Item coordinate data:

## start

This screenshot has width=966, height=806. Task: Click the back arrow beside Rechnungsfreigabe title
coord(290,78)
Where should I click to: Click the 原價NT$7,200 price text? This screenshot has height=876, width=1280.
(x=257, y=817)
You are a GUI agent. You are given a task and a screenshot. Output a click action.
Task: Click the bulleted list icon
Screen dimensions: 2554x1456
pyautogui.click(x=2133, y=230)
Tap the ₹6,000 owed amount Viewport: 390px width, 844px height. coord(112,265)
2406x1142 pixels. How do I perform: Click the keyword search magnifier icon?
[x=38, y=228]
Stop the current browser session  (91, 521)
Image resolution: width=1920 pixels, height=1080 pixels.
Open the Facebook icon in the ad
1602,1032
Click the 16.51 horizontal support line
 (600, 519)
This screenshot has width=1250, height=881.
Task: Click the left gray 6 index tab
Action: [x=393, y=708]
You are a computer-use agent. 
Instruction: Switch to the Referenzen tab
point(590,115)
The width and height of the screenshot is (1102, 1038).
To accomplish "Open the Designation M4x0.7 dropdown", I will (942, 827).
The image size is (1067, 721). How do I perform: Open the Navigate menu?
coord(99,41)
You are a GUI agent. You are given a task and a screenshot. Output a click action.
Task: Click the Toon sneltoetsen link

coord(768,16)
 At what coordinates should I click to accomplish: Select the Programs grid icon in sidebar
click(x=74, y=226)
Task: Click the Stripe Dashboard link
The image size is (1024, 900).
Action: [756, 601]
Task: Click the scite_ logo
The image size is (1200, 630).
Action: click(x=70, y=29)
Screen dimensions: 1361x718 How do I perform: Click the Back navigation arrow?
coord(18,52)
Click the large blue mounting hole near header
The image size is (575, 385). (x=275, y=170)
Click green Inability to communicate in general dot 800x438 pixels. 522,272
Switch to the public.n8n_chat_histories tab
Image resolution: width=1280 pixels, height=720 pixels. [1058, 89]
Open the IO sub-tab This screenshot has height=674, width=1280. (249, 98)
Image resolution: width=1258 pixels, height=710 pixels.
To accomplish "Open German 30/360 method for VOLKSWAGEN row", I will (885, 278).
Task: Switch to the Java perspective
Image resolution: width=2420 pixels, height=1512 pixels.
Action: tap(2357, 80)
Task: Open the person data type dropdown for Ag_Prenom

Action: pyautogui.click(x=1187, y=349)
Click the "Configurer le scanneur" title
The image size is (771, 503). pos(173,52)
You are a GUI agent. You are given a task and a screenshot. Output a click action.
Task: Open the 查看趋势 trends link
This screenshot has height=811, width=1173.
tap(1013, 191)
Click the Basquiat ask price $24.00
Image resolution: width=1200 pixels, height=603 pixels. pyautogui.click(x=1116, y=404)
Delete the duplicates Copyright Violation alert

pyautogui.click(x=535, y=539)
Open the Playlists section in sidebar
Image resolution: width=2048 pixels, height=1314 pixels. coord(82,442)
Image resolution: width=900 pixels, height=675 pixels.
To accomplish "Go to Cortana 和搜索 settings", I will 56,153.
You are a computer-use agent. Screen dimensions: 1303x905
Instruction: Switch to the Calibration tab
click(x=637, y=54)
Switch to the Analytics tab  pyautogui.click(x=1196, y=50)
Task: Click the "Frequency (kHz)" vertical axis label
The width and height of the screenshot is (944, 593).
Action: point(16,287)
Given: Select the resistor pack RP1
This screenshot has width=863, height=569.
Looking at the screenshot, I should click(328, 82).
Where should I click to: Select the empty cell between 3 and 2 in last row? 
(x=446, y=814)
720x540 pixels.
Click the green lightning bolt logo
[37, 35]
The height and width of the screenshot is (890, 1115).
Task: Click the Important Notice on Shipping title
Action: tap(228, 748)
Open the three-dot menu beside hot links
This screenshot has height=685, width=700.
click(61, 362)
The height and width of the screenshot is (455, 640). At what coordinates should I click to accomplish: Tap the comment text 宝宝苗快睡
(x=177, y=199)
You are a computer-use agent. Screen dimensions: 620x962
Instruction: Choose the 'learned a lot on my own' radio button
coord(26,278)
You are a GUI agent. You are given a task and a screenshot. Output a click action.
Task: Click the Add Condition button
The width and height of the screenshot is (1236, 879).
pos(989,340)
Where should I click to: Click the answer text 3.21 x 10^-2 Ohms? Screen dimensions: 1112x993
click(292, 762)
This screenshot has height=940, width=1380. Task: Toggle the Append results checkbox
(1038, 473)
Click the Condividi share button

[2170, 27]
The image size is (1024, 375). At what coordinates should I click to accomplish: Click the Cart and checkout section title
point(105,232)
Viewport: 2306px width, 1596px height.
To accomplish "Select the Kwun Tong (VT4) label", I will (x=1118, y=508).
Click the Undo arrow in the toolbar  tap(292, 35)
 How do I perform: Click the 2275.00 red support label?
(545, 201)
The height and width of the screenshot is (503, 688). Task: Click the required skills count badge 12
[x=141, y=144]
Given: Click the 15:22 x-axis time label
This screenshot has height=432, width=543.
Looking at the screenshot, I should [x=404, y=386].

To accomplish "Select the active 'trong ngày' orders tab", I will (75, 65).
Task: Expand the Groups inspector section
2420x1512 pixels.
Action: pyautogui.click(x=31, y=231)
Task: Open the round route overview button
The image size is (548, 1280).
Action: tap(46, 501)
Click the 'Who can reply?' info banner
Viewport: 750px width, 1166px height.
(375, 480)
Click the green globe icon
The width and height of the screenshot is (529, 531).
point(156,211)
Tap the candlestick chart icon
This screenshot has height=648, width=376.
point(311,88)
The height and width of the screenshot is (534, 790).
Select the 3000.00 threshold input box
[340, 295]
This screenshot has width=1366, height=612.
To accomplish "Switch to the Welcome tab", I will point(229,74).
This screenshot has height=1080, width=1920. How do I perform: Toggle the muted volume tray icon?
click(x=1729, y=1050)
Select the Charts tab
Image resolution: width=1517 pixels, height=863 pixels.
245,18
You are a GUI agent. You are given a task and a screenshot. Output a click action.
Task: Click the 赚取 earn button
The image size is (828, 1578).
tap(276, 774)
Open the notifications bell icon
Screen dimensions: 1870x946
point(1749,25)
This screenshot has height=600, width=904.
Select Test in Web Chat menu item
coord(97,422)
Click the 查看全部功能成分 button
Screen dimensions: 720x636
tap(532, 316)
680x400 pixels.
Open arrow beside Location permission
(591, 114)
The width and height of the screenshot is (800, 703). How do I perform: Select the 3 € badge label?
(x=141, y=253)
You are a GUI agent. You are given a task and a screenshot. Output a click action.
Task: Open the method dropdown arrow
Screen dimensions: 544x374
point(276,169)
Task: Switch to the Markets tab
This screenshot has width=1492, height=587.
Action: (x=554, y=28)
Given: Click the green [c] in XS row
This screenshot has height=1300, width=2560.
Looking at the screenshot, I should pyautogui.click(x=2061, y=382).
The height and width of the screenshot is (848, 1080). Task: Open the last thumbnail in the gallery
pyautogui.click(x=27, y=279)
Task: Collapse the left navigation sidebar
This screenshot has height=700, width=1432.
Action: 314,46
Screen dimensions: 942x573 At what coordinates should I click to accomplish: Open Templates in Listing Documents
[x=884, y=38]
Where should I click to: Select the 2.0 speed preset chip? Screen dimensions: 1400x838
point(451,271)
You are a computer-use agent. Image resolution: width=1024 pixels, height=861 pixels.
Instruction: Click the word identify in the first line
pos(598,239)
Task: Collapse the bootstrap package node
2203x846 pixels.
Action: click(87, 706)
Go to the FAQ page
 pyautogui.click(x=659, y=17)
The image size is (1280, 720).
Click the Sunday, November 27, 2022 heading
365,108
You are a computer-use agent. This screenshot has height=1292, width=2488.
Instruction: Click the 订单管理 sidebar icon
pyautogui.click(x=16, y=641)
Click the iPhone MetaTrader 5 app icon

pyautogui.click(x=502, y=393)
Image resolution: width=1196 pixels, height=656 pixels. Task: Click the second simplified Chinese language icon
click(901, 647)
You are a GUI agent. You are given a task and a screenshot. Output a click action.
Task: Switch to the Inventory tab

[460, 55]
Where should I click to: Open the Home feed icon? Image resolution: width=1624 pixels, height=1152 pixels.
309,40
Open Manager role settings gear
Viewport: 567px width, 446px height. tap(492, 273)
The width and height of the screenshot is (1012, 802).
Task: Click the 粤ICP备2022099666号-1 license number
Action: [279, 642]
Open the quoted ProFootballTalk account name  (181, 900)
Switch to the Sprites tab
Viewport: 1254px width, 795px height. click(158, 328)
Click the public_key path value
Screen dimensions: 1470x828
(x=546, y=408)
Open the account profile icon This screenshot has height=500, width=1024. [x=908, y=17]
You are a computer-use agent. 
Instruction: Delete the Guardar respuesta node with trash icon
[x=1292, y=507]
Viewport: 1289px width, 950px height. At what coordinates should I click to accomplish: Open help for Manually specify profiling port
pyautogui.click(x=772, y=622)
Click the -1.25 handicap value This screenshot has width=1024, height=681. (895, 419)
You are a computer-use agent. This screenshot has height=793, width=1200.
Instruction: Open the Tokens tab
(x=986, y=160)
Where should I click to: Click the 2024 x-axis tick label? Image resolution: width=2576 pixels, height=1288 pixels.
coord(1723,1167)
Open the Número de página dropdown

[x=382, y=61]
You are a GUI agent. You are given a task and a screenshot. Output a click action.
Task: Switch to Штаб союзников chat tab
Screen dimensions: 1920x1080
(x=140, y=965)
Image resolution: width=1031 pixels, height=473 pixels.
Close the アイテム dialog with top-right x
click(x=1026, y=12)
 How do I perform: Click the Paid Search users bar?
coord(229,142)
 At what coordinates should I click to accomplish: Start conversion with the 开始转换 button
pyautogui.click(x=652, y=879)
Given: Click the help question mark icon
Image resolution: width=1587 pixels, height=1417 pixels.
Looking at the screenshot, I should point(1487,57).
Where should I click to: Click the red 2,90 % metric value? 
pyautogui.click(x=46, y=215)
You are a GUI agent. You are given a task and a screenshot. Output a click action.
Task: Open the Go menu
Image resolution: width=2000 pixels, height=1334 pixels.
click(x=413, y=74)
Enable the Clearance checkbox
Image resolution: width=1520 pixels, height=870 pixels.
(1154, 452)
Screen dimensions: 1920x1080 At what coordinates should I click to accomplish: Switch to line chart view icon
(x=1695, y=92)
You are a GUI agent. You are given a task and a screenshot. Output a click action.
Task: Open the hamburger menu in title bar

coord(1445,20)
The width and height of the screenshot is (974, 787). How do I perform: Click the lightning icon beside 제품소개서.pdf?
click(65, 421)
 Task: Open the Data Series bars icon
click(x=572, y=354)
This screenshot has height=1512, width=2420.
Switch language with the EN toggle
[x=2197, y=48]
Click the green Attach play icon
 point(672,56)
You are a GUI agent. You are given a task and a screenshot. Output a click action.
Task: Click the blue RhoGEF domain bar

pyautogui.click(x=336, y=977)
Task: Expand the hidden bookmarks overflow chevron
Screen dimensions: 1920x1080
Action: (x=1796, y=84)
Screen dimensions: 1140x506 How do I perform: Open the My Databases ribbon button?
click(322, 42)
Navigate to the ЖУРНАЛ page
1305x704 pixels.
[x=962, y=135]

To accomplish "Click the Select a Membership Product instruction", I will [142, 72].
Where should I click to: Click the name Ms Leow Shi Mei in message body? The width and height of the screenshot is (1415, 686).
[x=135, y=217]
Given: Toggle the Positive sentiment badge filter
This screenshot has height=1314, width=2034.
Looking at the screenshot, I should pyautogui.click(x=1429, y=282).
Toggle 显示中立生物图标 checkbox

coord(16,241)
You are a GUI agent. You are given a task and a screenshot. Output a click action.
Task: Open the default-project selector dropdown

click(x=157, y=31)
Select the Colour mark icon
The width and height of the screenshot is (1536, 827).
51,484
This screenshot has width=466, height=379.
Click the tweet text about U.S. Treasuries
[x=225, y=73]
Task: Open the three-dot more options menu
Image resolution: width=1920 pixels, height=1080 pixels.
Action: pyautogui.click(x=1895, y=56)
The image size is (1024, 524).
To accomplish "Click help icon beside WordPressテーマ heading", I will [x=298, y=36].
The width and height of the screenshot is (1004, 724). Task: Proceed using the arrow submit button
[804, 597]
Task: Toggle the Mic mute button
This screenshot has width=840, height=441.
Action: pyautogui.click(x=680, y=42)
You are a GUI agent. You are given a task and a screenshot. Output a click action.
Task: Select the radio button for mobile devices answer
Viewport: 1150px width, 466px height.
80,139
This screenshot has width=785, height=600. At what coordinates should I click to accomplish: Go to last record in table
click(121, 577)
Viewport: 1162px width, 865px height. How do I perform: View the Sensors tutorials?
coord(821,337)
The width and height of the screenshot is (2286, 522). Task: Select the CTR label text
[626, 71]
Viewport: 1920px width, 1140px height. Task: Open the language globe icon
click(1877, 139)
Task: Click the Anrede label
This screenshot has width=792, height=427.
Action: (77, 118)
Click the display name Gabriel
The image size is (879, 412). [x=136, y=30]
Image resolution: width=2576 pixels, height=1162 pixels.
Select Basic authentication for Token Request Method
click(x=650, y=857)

## end

▶ [Problem description]
Render the stretch of the records from the line containing "Screen dimensions: 1140x506" through the line containing "coord(16,241)" as a JSON list of strings, one string per line, omitting blank lines.

▶ [Solution]
[
  "Screen dimensions: 1140x506 How do I perform: Open the My Databases ribbon button?",
  "click(322, 42)",
  "Navigate to the ЖУРНАЛ page",
  "1305x704 pixels.",
  "[x=962, y=135]",
  "To accomplish \"Click the Select a Membership Product instruction\", I will [142, 72].",
  "Where should I click to: Click the name Ms Leow Shi Mei in message body? The width and height of the screenshot is (1415, 686).",
  "[x=135, y=217]",
  "Given: Toggle the Positive sentiment badge filter",
  "This screenshot has height=1314, width=2034.",
  "Looking at the screenshot, I should pyautogui.click(x=1429, y=282).",
  "Toggle 显示中立生物图标 checkbox",
  "coord(16,241)"
]